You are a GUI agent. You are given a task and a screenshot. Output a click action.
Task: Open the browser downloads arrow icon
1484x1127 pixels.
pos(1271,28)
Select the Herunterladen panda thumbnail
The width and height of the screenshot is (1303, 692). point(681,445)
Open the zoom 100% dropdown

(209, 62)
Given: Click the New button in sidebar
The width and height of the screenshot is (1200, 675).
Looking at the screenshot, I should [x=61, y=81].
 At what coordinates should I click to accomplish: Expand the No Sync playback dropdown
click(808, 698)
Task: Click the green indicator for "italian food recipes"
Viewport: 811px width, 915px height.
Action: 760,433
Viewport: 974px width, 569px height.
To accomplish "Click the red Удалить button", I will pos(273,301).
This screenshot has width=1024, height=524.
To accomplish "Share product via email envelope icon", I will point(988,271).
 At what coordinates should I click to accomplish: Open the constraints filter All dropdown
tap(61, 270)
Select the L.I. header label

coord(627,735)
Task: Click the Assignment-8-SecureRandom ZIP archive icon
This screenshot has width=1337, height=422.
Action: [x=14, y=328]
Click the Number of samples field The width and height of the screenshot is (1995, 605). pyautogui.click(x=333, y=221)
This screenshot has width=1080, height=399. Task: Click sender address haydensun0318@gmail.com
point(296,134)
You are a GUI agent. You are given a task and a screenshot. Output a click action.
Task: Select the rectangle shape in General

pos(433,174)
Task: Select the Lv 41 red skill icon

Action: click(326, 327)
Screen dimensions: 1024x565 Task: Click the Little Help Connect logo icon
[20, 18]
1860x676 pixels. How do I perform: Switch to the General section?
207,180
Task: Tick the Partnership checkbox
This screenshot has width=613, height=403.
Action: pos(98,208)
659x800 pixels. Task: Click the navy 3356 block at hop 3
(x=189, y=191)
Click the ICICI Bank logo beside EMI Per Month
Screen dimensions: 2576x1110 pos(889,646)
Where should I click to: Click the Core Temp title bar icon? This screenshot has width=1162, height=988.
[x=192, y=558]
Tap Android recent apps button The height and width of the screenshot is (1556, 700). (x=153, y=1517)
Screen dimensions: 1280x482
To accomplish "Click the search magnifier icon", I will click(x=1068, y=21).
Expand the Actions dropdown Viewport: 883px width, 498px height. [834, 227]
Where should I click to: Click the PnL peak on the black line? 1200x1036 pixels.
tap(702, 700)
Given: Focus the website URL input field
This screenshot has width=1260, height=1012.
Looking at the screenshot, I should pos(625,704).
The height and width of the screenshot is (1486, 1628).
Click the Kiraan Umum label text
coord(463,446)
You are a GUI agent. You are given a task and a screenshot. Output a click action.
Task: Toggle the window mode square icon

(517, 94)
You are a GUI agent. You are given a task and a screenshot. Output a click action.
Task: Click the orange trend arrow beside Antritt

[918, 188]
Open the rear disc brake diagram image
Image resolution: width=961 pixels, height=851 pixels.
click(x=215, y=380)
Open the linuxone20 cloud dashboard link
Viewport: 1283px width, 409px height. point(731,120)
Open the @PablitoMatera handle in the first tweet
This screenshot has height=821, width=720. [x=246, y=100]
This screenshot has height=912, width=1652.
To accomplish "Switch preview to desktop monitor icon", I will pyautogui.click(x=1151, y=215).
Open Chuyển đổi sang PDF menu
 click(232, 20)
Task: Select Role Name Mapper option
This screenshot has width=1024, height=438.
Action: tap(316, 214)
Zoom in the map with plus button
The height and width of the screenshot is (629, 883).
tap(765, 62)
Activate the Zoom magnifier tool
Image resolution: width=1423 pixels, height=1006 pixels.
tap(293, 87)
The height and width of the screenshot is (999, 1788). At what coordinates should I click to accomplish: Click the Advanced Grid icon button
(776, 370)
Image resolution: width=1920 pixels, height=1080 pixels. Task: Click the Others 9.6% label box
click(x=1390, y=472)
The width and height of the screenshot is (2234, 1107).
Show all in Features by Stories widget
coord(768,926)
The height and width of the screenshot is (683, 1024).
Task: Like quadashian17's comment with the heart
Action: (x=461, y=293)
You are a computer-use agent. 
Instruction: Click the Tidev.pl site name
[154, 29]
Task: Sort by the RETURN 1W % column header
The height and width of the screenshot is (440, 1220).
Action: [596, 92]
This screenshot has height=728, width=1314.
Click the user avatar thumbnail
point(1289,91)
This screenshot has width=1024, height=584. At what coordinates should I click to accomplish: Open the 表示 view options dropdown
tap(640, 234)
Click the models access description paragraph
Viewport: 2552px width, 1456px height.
--- --- ---
# REQUIRED WORK
From the material above, copy exactly the lines between the line holding "Given: Click the New button in sidebar" and the line holding "This screenshot has width=1024, height=524.", inclusive, and only those.

# OUTPUT FOR THIS EXERCISE
Given: Click the New button in sidebar
The width and height of the screenshot is (1200, 675).
Looking at the screenshot, I should [x=61, y=81].
 At what coordinates should I click to accomplish: Expand the No Sync playback dropdown
click(808, 698)
Task: Click the green indicator for "italian food recipes"
Viewport: 811px width, 915px height.
Action: 760,433
Viewport: 974px width, 569px height.
To accomplish "Click the red Удалить button", I will pos(273,301).
This screenshot has width=1024, height=524.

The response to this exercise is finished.